KDE 3 users: What are the last of the KDE 3 features missing from KDE 4?
Duncan
1i5t5.duncan at cox.net
Sun Jul 19 11:59:42 BST 2009
Anne Wilson <cannewilson at googlemail.com> posted
200907190721.27574.cannewilson at googlemail.com, excerpted below, on Sun,
19 Jul 2009 07:21:20 +0100:
> On Saturday 18 Jul 2009 23:19:40 James Richard Tyrer wrote:
>> Anne Wilson wrote:
>> > On Friday 17 Jul 2009 07:04:55 James Richard Tyrer wrote:
>> >> Anne Wilson wrote:
>> >>>
>> >>> You do know, of course, that right-clicking on the entry in kickof
>> >>> then Add to Panel is a simple answer?
>> >>
>> >> Sorry to say that that doesn't work either. Actually, you can't use
>> >> right click to add menu items (apps) to the Panel either.
>> >
>> > I did say 'kickoff' menu - and you have been able to add applications
>> > to the panel by this method since 4.0
>>
>> I can "Add to Favorites" but not to a Panel. This might be my desktop
>> configuration. I have more than one Panel. With KDE3 your could still
>> add to the "Main Panel" but with Plasma, I don't think that there is a
>> "Main Panel" -- they all seem to be equal except for Z order.
>
> It probably is something to do with your configuration, then. You
> should have
>
> Add to favourites
> Add to desktop
> Add to panel
> as well as order choices.
Too bad none of those options show up with the classic style menu. I
guess switching to kickoff just to right-click on an entry, and then
back, should work. But it'd be nice to have the same functionality
kde3.5's menu did in that regard, since classic is closest to the kde3.5
menu.
FWIW, I just switched my CLI login kde starter over to "k4" by default,
instead of the old "k3". But I don't use the menu that much anyway, and
when I do, for now, I want the classic style. One component at a time
and all that... and I'll stick with classic, until I get a bit more used
to kde4 and plasma in general. Chances are I'll probably switch to one
of the more advanced once later, as I liked the idea from when I first
heard about it tho I think the implementation will take some time to grow
on me, but later isn't now.
Oh, and people may find it interesting to note that the HUGE slowdown I
was experiencing with kde4 turned out to be a combination of kwin and
plasma configuration.
The biggest issue was with kwin, in particular, with the default "fading
duration" on the compositing/translucency effects setting, which as I've
said, worked fine in kde3 (tho likely after tweaking there too, but
that's been a long time ago and I forgot it). I have /no/ idea what
"default" meant, but that's what it was set at (the actual word,
"default"), and the spinner increment was 100ms units, so a fair guess is
that it was several hundreds of ms, that is, tenths of a second.
OK, but for one problem.
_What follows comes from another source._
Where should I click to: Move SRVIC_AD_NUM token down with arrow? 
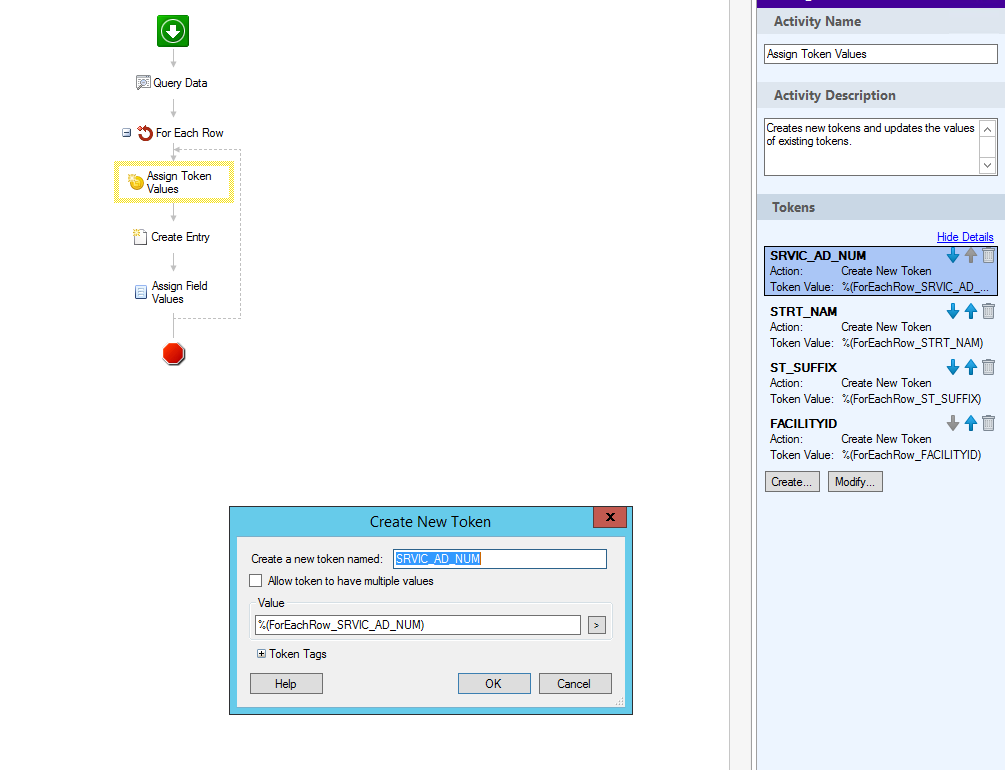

The option leads one to believe, and I'm
guessing it's actually supposed to work that way given the default
increment, that the "fading duration" time is supposed to be total; that
is, that the full effect is supposed to take that much time.
Were that actually the case, tenths of a second would be a reasonable
increment, but what /actually/ seems to be the case, is that "fading
duration" controls the delay between individual steps of the fade, or at
least that sure seems to be what it was doing here! In ordered to
actually see the fade, there's going to be several intermediate steps.
Well, that X-hundred ms per step was ending up taking several /seconds/
worth of time, and the system seemed to be seriously lagged as a result.
There's actually a text entry box with the spinner beside it, and by
manually typing in a far lower time, at first I tried 1ms just to see if
it'd take it (it did), but I now have it set for 50ms, and the response
is **FAR** **FAR** better! The app I expect gets activated when I expect
it to (focus follows mouse), and typing goes into the correct app, not
somewhere entirely unexpected, because the effect was so lagged out, as
it was doing before.
That in itself was a major fix, but compounding the problem was plasma.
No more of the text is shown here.